A major advantage of IPD meta‐analysis is the ability to include all outcomes of relevance to the meta‐analysis, irrespective of whether they have been published or not, thereby overcoming the potential biases associated with differential reporting of outcomes, 113and providing a more balanced view of benefits and harms. For example, in a systematic review of laparoscopic versus open surgery for the repair of inguinal hernia, based on the available published aggregate data from three trials, the risk of persistent pain was found to be significantly greater with laparoscopic repair (odds ratio = 2·03, 95% CI: 1·03 to 4·01). 114However, when IPD were collected, data were available for a further 17 trials that had not published results for this outcome, and the combined meta‐analysis results showed that the risk of persistent pain was actually lower with laparoscopic repair (odds ratio = 0·54, 95% CI: 0·46 to 0·64). Recognising that some outcomes measured in trials may not be reported, it is always worth checking trial protocols, registry entries and with trial investigators to firmly establish which outcomes can be made available when IPD are provided. 115

Direct access to IPD does not usually allow the assessment of whether the measurement or ascertainment of outcomes differed between intervention groups. However, contact with trial investigators can provide useful clarification of the methods used, to help determine whether these are appropriate, and therefore allow the risk of bias associated with, for example, differential outcome assessments to be judged with more certainty. If the IPD are sufficiently detailed, outcomes may be defined more appropriately or consistently across trials. For example, a new standardised composite outcome might be constructed from a series of component variables.

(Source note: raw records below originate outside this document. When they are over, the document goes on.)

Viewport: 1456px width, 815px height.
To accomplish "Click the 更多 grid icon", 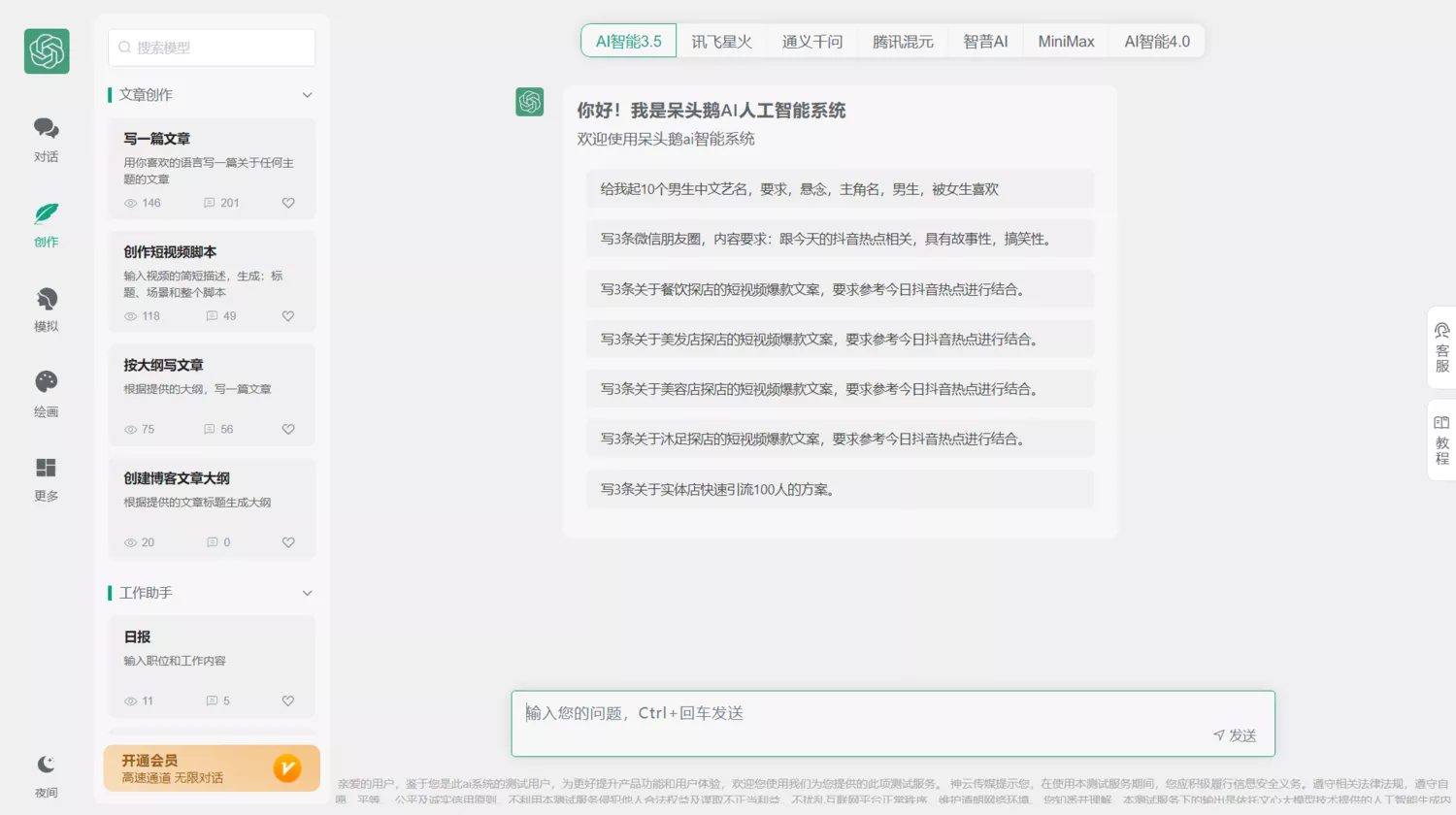I will 46,469.
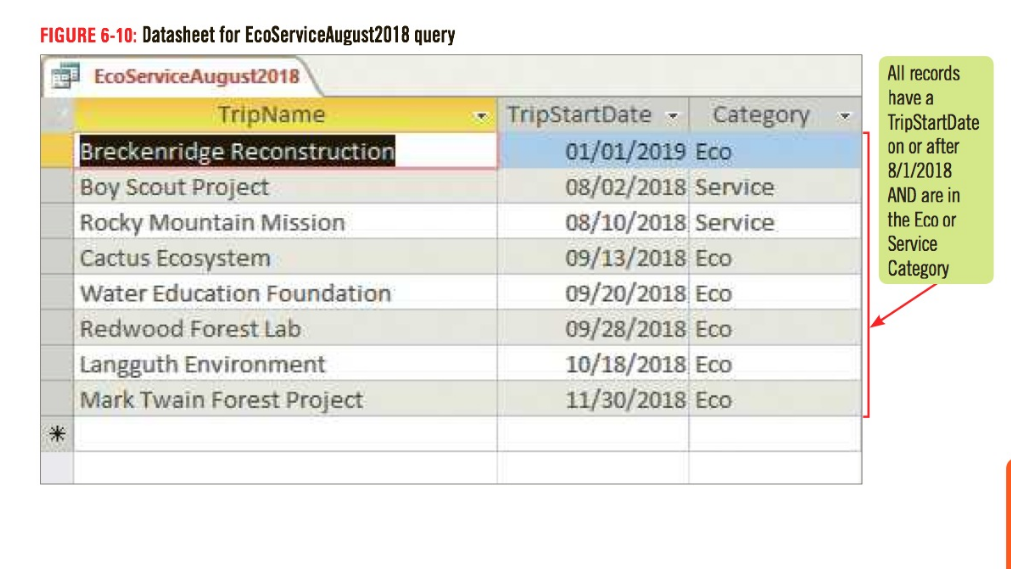The image size is (1011, 569).
Task: Click the Rocky Mountain Mission cell
Action: pyautogui.click(x=286, y=222)
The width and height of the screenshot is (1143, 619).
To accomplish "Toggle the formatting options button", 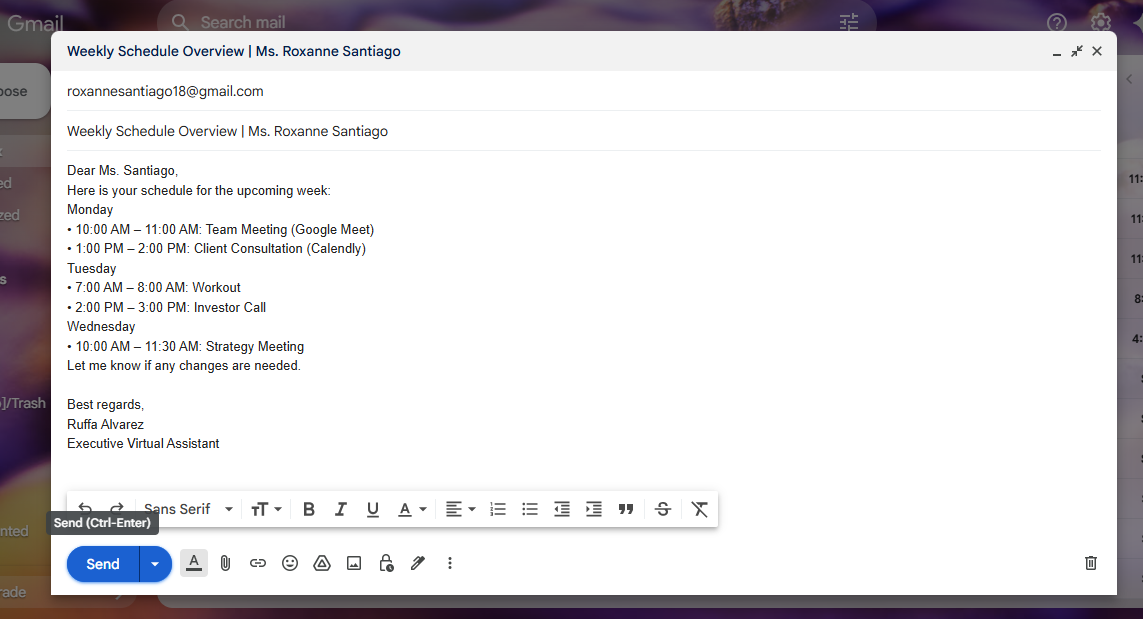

For time‐to‐event outcomes, such as survival or time to relief of symptoms, bias can occur if certain participants are followed‐up for a longer duration than others, such that event rates appear higher. Therefore, for these outcomes, it is also desirable to check that follow‐up is balanced by treatment group. This can be achieved by selecting those trial participants who are event‐free, then using censoring as the event and the date of censoring as the time‐to‐event in a ‘reverse Kaplan‐Meier’ analysis. In one trial included in an IPD meta‐analysis of adjuvant chemotherapy for soft tissue sarcoma, 102all participants who were still alive had been followed for death for a minimum of about nine years, and subsequently to the same degree in both treatment groups ( Figure 4.12(a)). In another smaller trial from the same meta‐analysis, although participants were followed for a long time, there was an imbalance by group ( Figure 4.12(b)), which became less of an issue when the trial investigator provided updated IPD with extended follow‐up ( Figure 4.12(c)).